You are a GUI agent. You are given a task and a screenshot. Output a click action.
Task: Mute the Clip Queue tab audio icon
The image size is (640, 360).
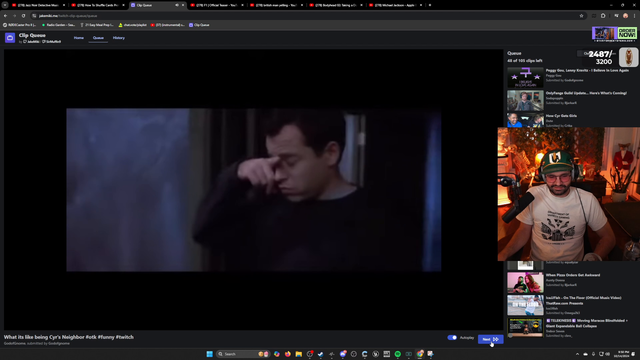[x=177, y=5]
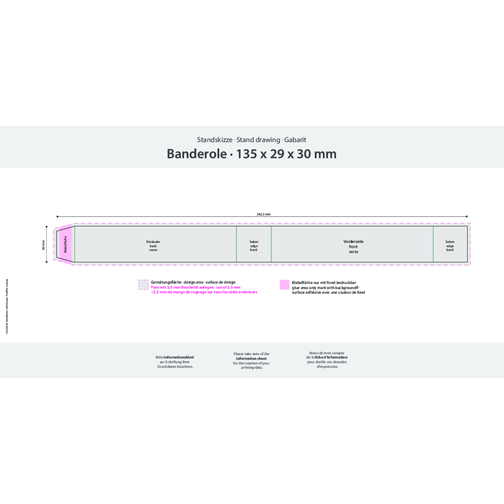Click the English information sheet footer note
The width and height of the screenshot is (504, 504).
[x=251, y=360]
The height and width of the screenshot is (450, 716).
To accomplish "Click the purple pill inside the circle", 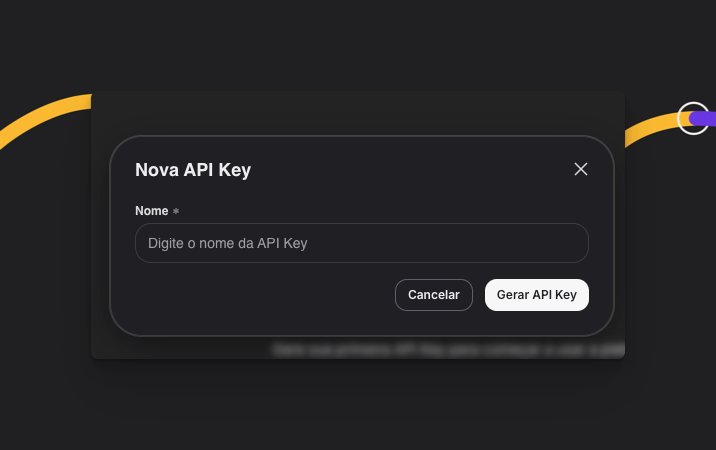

++++++++

YOUR INSTRUCTIONS:
Repeat exactly and only the lines from the one holding "The image size is (640, 360)." through the final line of the entries; no pictures.

RESPONSE:
The image size is (640, 360).
[x=177, y=5]
Click the English information sheet footer note
The width and height of the screenshot is (504, 504).
[x=251, y=360]
The height and width of the screenshot is (450, 716).
To accomplish "Click the purple pill inside the circle", 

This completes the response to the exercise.